'''

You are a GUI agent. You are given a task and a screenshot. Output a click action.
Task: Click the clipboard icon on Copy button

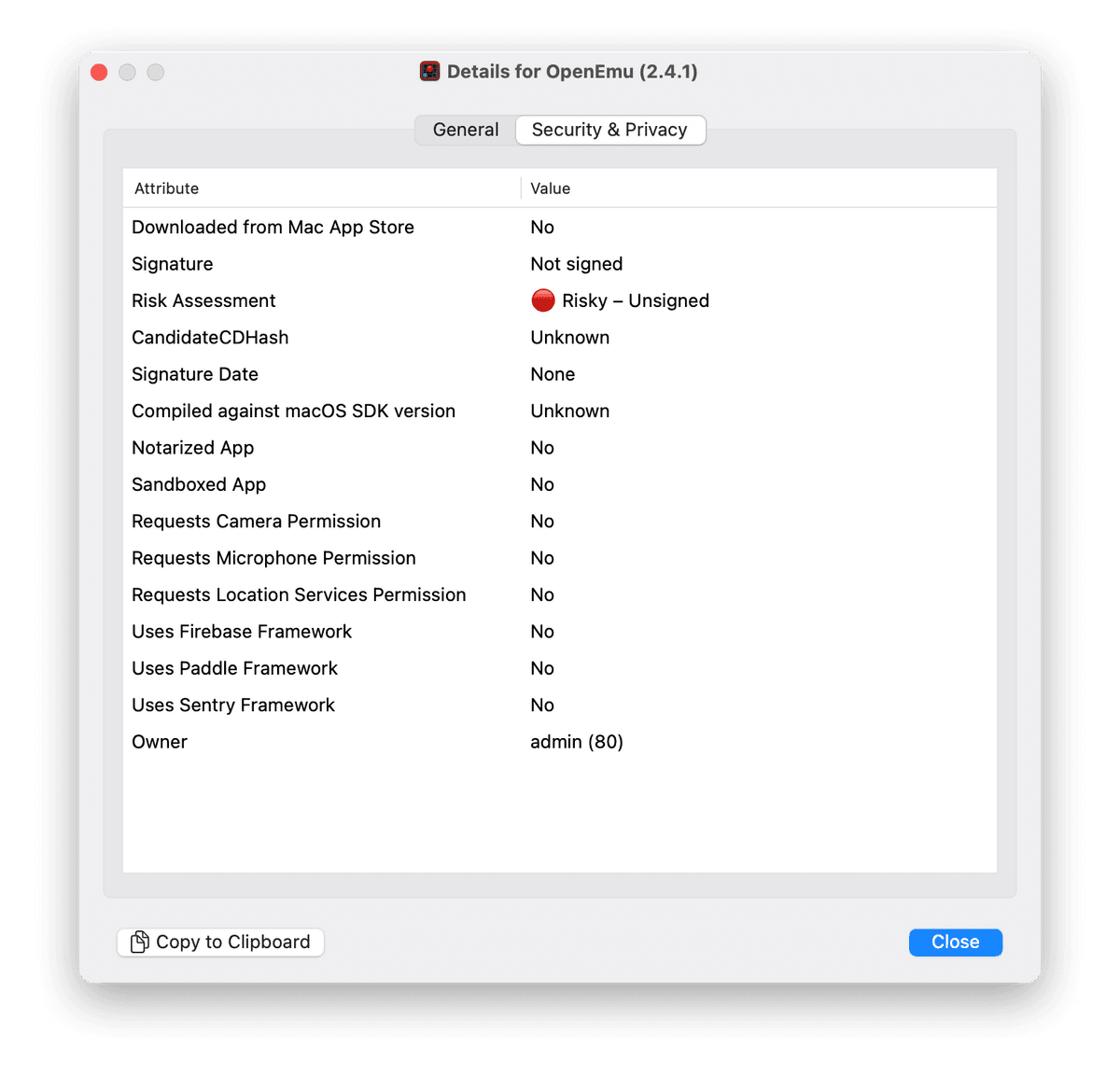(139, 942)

'''
'''

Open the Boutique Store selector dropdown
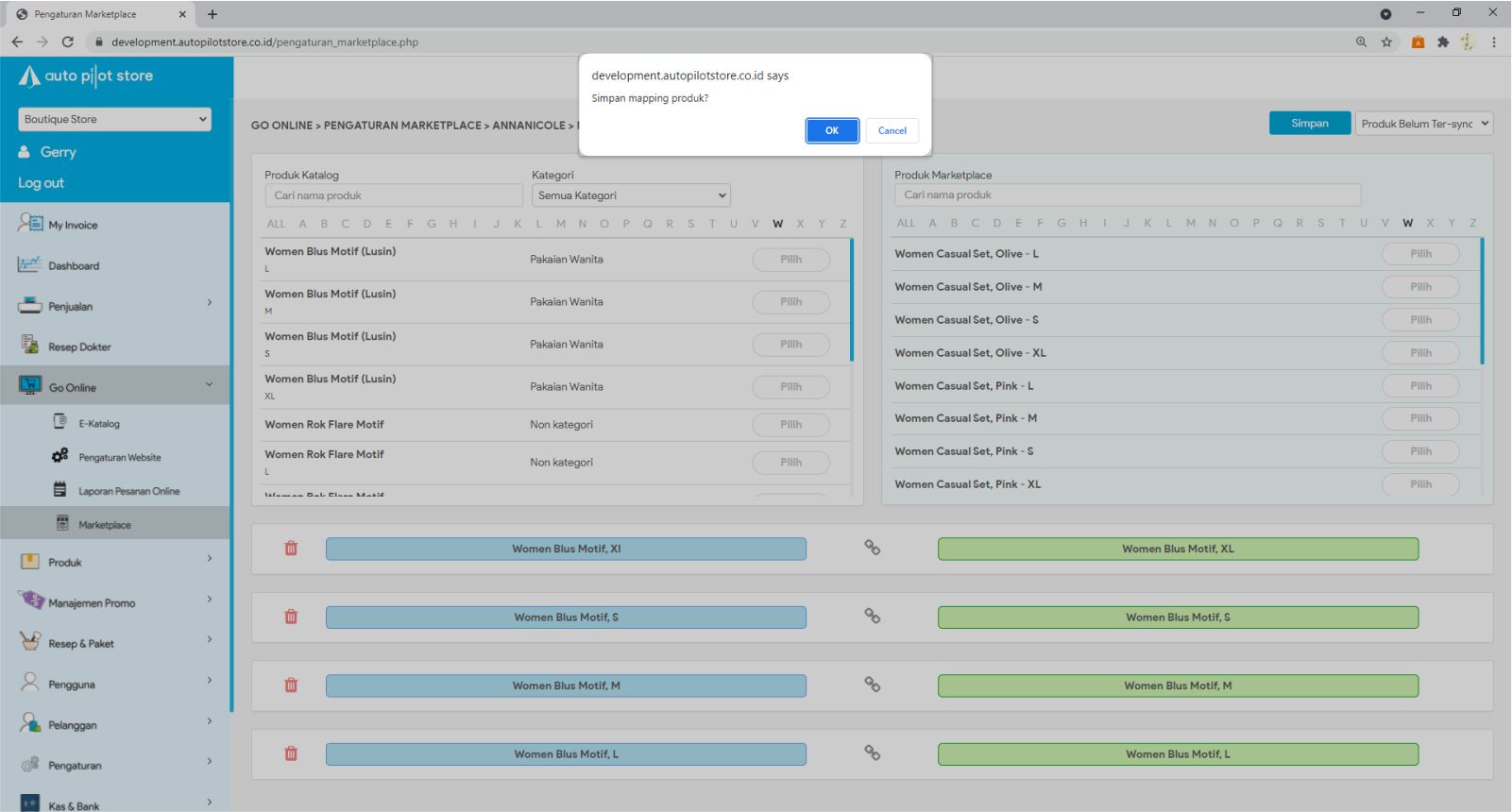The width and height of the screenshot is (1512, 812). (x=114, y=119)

'''
'''

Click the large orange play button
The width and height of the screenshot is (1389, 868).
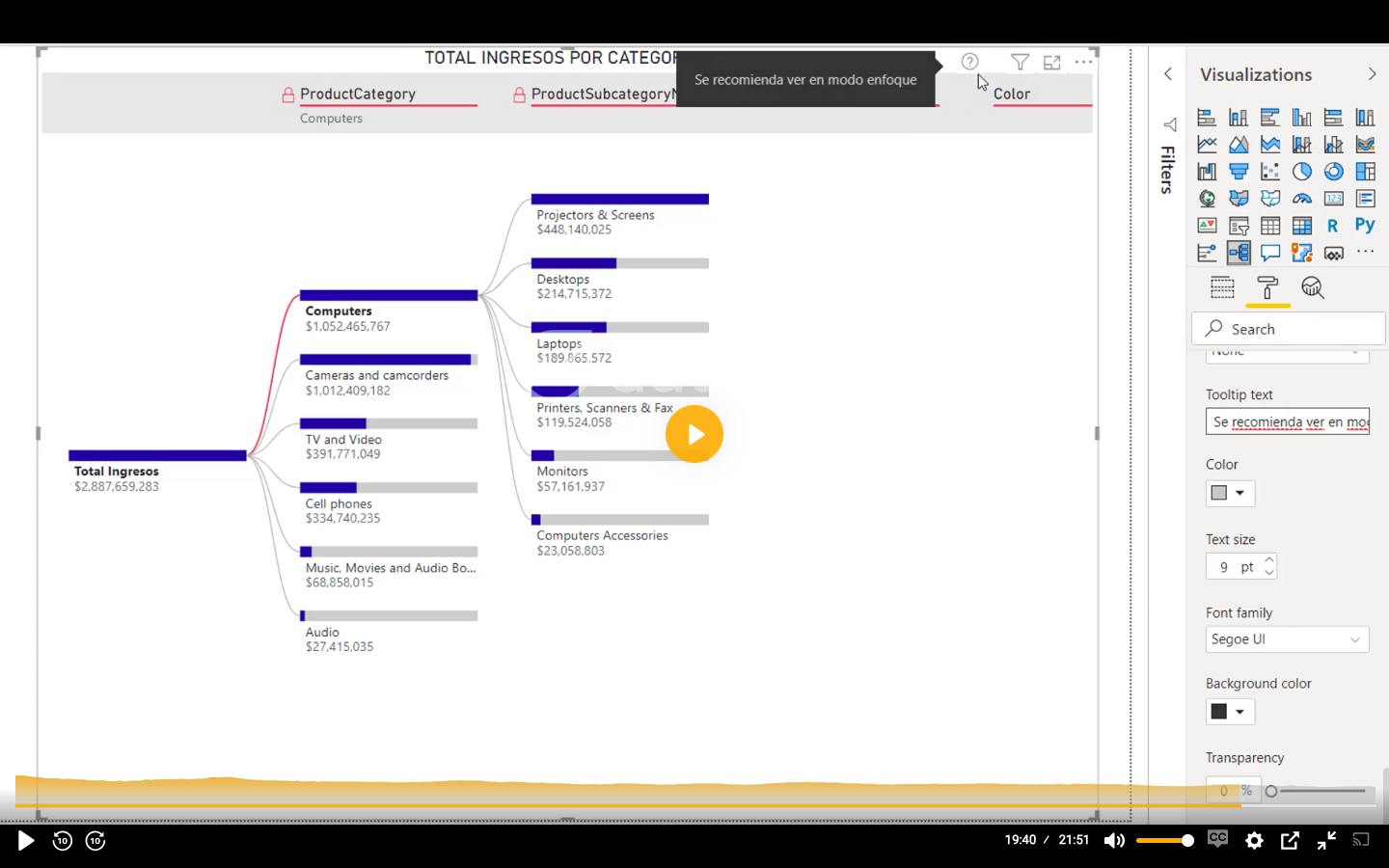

'''

Look through the data above and return exactly the lines from the one that contains "Click the large orange play button" to the one that contains "The width and height of the screenshot is (1389, 868).", inclusive, with nothing else.

Click the large orange play button
The width and height of the screenshot is (1389, 868).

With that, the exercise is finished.